You know OP is talking about the Genius *LT*, right? I.e. the 180mm version...not the regular Genius (which is effectively an XC bike...).


----------



## delirian (Jan 1, 2009)

sure did bud,,,,,, i was simply saying in my comment that my mates were very impressed with the normal alloy and carbon geniuses that they were running, i know the lt has more travel than the genius. and i know the lt is a replacment for the all mountain ransom, not sure if it would be up to bike park abuse though, the other point i was trying to make was that the voltage which is marketed as a free ride frame had a weakness and was cracking near the headtube weld, so if the flagship freeride bike cant hold up to whistler abuse then would the genius l,t.


----------



## Iceman2058 (Mar 1, 2007)

delirian said:


> sure did bud,,,,,, i was simply saying in my comment that my mates were very impressed with the normal alloy and carbon geniuses that they were running, i know the lt has more travel than the genius. and i know the lt is a replacment for the all mountain ransom, not sure if it would be up to bike park abuse though, the other point i was trying to make was that the voltage which is marketed as a free ride frame had a weakness and was cracking near the headtube weld, so if the flagship freeride bike cant hold up to whistler abuse then would the genius l,t.


Right, so we were saying the same thing...just a bit differently.


----------



## Tim F. (May 22, 2006)

Get new freinds, and as far as the wife goes after a few rides (stereotyping here) you will be glad there is an excuse to ride with out her.... "Slow down, my brakes are rubbing, my derailers don't shift when I pedal up hill, you need to adjust my seat, my chain is slapping against my frame, I think I need new brake pads, my forks are too sguishy, I think my tires are mounted backwards I'm loosing tracktion when climbing, I have too much tire pressure, can you fix my flat, can you fix my girlfreinds flat, we need to get home so you clean the gutters, I don't want to ride any thing too strenous because I don't want to get sweaty, you smell-let me ride ahead of you, didn't you hear me call you when I went over the side of the ridge and rolled down the hill through poison oak...."


----------



## delirian (Jan 1, 2009)

Iceman2058 said:


> Right, so we were saying the same thing...just a bit differently.

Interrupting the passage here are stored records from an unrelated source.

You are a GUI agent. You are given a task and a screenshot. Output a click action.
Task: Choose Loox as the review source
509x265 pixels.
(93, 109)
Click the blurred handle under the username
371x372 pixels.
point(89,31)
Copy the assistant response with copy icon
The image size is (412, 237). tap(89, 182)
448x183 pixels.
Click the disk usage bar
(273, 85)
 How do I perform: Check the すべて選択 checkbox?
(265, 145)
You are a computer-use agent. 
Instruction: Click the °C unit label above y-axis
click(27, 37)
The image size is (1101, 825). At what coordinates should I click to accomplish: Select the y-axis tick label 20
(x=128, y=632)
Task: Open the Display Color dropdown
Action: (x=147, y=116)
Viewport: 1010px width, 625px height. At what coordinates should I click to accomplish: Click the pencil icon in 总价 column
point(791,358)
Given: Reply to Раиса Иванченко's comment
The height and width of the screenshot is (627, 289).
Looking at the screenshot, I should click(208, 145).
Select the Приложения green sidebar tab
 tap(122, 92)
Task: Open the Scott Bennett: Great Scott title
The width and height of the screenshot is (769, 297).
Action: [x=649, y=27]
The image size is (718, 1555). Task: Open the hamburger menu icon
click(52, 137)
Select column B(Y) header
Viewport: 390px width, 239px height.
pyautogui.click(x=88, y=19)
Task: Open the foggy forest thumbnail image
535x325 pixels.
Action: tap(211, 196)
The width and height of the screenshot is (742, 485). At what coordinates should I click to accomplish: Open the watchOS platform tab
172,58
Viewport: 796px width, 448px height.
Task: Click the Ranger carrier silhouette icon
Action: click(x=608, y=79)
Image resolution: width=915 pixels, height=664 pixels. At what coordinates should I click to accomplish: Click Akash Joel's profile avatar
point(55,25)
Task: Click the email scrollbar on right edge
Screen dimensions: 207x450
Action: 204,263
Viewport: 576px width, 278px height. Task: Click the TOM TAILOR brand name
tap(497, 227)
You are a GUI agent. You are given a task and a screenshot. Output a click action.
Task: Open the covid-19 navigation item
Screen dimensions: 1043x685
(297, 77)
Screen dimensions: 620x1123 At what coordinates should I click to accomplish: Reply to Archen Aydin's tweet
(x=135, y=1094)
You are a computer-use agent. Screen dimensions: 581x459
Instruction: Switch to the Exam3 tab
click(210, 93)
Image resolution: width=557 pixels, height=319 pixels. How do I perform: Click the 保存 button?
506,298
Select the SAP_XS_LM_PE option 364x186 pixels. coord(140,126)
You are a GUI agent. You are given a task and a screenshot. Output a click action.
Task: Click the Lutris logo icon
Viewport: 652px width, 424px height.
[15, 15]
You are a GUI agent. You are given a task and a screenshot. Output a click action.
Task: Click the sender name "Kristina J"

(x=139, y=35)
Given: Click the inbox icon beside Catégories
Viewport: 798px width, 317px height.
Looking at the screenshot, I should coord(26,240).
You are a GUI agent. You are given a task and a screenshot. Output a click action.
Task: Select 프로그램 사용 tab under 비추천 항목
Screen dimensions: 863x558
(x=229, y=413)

lol...... it seems that way.  
i do have a nasty habbit of talking **** and totally missing my point


----------



## nintense (Aug 17, 2004)

*The Genius LT 10 is awesom*

I have one for few months... go anywhere any speed bike.
I ride on the low (DH) mode, and the bike is very stiff.
The fork need some rides to brake in in order to be balance with the shock.
This is the most versatile bike on the planet.
I'm 5'-8" and went with the small size.


----------



## colin1 (Jan 6, 2009)

Tim F. said:


> Get new freinds, and as far as the wife goes after a few rides (stereotyping here) you will be glad there is an excuse to ride with out her.... "Slow down, my brakes are rubbing, my derailers don't shift when I pedal up hill, you need to adjust my seat, my chain is slapping against my frame, I think I need new brake pads, my forks are too sguishy, I think my tires are mounted backwards I'm loosing tracktion when climbing, I have too much tire pressure, can you fix my flat, can you fix my girlfreinds flat, we need to get home so you clean the gutters, I don't want to ride any thing too strenous because I don't want to get sweaty, you smell-let me ride ahead of you, didn't you hear me call you when I went over the side of the ridge and rolled down the hill through poison oak...."


Hahah! Dude, I love it!


----------



## ridefreeride (Apr 8, 2009)

Kinda expensive but what about the Ibis Mojo HD (160mm rear) pretty sweet aggressive AM capable bike that could be used for dh and xc if you built it up a bit, Just look at Brian Lopes, keep in mind he is Brian lopes.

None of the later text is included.